Boccia player Rachel Ross with Tom Grazier of Lubrizol (left) and Remap volunteer Paul Gillians, who designed the ball rack for her wheelchair.
Boccia player Rachel Ross with Tom Grazier of Lubrizol (left) and Remap volunteer Paul Gillians, who designed the ball rack for her wheelchair.

A boccia player from Eastwood is dreaming of making the Great Britain Paralympic team after a local charity designed a special device to allow her to take part in competitive matches.

Rachel Ross is able to play the sport internationally again after the bespoke invention kept her within the rules.

Boccia is a sport specially designed for athletes with severe physical difficulties, who compete by rolling leather balls across a court in a bid to get it as close to a smaller ball, called a jack, as possible.

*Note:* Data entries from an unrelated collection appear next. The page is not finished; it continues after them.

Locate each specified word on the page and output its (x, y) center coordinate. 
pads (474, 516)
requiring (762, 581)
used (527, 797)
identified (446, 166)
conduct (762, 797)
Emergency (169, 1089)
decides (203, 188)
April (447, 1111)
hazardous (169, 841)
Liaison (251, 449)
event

Rachel, who was born with cerebral palsy, plays with Nottinghamshire Boccia Club and trains once a month with Sheffield club the Knights.

She previously represented England at boccia but took a break from the game to concentrate on her university studies.

But when she returned to the game, she faced a problem because her electric wheelchair had nowhere she could store each ball ahead of each throw – and the rules prohibit competitors from being handed balls by an assistant.

So Rachel turned to the Derby, Burton & District branch of Remap, which recruits retired engineers to design and build inventions to help people with physical disabilities live independent lives.

Volunteer Paul Gillians devised a rack made from plastic guttering and wood, which he initially fixed across Rachel’s lap.

However, this affected her posture on each throw, so Paul altered the rack and fitted it the right handle of her wheelchair, making Rachel once again compliant with official boccia rules.

She said: “I hadn’t heard about Remap before but what they have done for me is fantastic.

“I started playing boccia for fun and there is a real social side to it, but I’m hoping to take it more seriously to see if I can represent Great Britain one day.

Paul, from Ripley in Derbyshire, was a chartered mechanical engineer by trade and has worked for Remap for a number of years.

He said: “Rachel’s rack is a very simple device and we had to make a few adjustments, but I am very pleased with the way it has turned out and I’m delighted she can participate fully in boccia again.”

Remap has also just been given a £500 donation from Belper company Lubrizol, which will enable it to create 15 new products over the next 12 months.

Tom Grazier, vice-chairman of Lubrizol’s charities and community committee, said: “We have supported Remap for a number of years and are very proud that our donations help volunteers such as Paul make a difference to people like Rachel.”